● Daftar Tugas
• 1. Menurut artikel tentang subsidi BBM, berapa volume Pertalite yang kini tersisa dari jatah hingga akhir tahun?
• 2. Tuliskan tanpa perubahan bagian artikel tentang subsidi BBM, mulai dari "Pemerintah sudah menaikkan" sampai dengan "6,2 juta kiloliter.".

Pilihan Sulit Pemerintah, Tambah Subsidi Atau Naikkan Harga BBM?

ANTARA FOTO/Adwit B Pramono/wsj.
Petugas stasiun pengisian bahan bakar umum (SPBU) melayani pelanggan di Manado, Sulawesi Utara, Rabu (29/6/2022).
Penulis: Abdul Azis Said
Editor: Yuliawati
15/8/2022, 15.21 WIB

Pemerintah memberi sinyal akan menaikan harga Bahan Bakar Minyak (BBM) di tengah harga minyak yang mendekati US$ 100 per barel. Kuota BBM bersubsidi Pertalite pun makin tipis setelah permintaannya yang meningkat pasca-kenaikan harga Pertamax pada April lalu.

Dalam situasi seperti ini, pemerintah dihadapkan pada pemilihan antara menaikkan harga BBM dan mempertebal anggaran subsidi BBM pada Anggaran Pendapatan dan Belanja Negara (APBN). Bila menambah subsidi perkiraan anggaran dan kompensasi energi mencapai Rp 600 triliun. 

Pemerintah sudah menaikkan anggaran subsidi dan kompensasi energi pada APBN tahun ini sebesar Rp 502,4 triliun. Kenaikan subsidi ini karena harga minyak Indonesia atau Indonesian Crude Price (ICP) dalam APBN 2022 hanya sebesar US$ 63 per barel dan kurs Rp 14.450 per dolar AS. Adapun volume Pertalite yang dijatahkan 23,1 juta kilo liter hingga akhir tahun, kini hanya tersisa 6,2 juta kiloliter.

● Data Terkumpul
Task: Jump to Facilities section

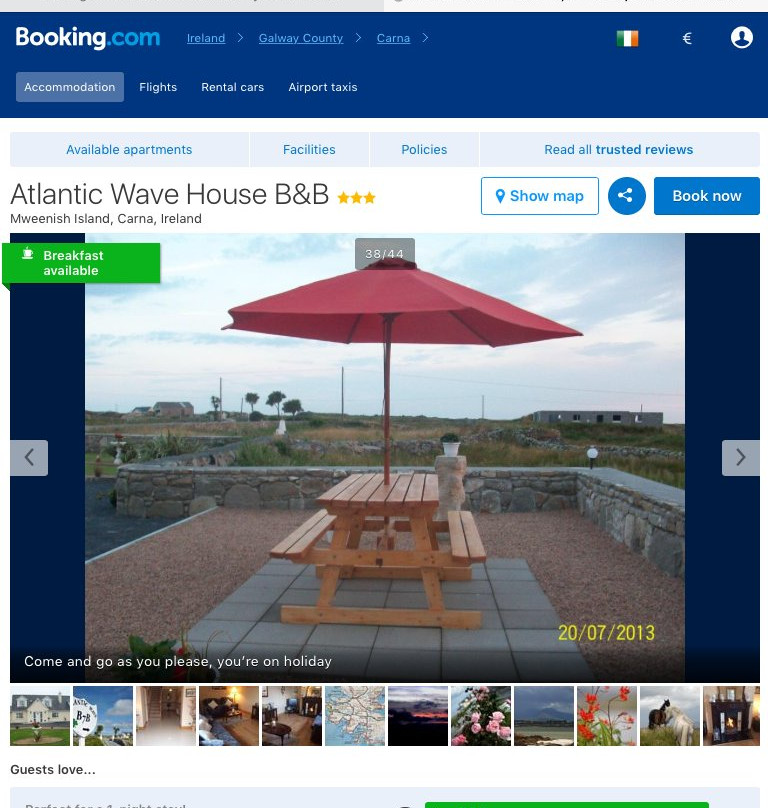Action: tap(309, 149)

● Hasil Tiap Tugas
• 1. Volume Pertalite yang tersisa kini hanya 6,2 juta kiloliter.

• 2.
Pemerintah sudah menaikkan anggaran subsidi dan kompensasi energi pada APBN tahun ini sebesar Rp 502,4 triliun. Kenaikan subsidi ini karena harga minyak Indonesia atau Indonesian Crude Price (ICP) dalam APBN 2022 hanya sebesar US$ 63 per barel dan kurs Rp 14.450 per dolar AS. Adapun volume Pertalite yang dijatahkan 23,1 juta kilo liter hingga akhir tahun, kini hanya tersisa 6,2 juta kiloliter.